▶ Work task: Give back exactly the first lines of the entries below, through the line with "Obavezni kolačići (162, 1245)".
+--
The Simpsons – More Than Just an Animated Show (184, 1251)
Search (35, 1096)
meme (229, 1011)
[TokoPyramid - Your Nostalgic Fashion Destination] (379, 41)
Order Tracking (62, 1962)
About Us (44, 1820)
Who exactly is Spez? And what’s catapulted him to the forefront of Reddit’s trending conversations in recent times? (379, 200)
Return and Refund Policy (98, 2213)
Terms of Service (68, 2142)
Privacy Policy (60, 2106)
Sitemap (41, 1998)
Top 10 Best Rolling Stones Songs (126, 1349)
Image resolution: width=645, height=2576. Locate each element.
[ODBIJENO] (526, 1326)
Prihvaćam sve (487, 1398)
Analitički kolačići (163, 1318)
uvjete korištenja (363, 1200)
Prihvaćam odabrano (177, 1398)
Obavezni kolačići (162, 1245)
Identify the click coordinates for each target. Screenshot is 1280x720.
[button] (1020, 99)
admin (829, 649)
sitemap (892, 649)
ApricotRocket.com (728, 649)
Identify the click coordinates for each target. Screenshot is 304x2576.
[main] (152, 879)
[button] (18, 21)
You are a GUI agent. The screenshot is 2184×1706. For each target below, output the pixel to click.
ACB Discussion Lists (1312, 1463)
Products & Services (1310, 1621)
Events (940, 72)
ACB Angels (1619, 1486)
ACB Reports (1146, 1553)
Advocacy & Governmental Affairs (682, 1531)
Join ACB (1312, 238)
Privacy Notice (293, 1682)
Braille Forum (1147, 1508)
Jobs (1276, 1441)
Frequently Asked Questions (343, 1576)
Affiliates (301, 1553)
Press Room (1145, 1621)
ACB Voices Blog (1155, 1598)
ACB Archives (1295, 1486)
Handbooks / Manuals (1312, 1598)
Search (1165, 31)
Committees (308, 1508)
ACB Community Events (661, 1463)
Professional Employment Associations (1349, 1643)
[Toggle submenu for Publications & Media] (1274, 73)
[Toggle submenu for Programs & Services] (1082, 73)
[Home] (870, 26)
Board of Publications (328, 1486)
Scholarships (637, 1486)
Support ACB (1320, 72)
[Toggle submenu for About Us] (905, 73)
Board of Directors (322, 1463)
+--
▶ Answer space:
The Simpsons – More Than Just an Animated Show (184, 1251)
Search (35, 1096)
meme (229, 1011)
[TokoPyramid - Your Nostalgic Fashion Destination] (379, 41)
Order Tracking (62, 1962)
About Us (44, 1820)
Who exactly is Spez? And what’s catapulted him to the forefront of Reddit’s trending conversations in recent times? (379, 200)
Return and Refund Policy (98, 2213)
Terms of Service (68, 2142)
Privacy Policy (60, 2106)
Sitemap (41, 1998)
Top 10 Best Rolling Stones Songs (126, 1349)
Image resolution: width=645, height=2576. Locate each element.
[ODBIJENO] (526, 1326)
Prihvaćam sve (487, 1398)
Analitički kolačići (163, 1318)
uvjete korištenja (363, 1200)
Prihvaćam odabrano (177, 1398)
Obavezni kolačići (162, 1245)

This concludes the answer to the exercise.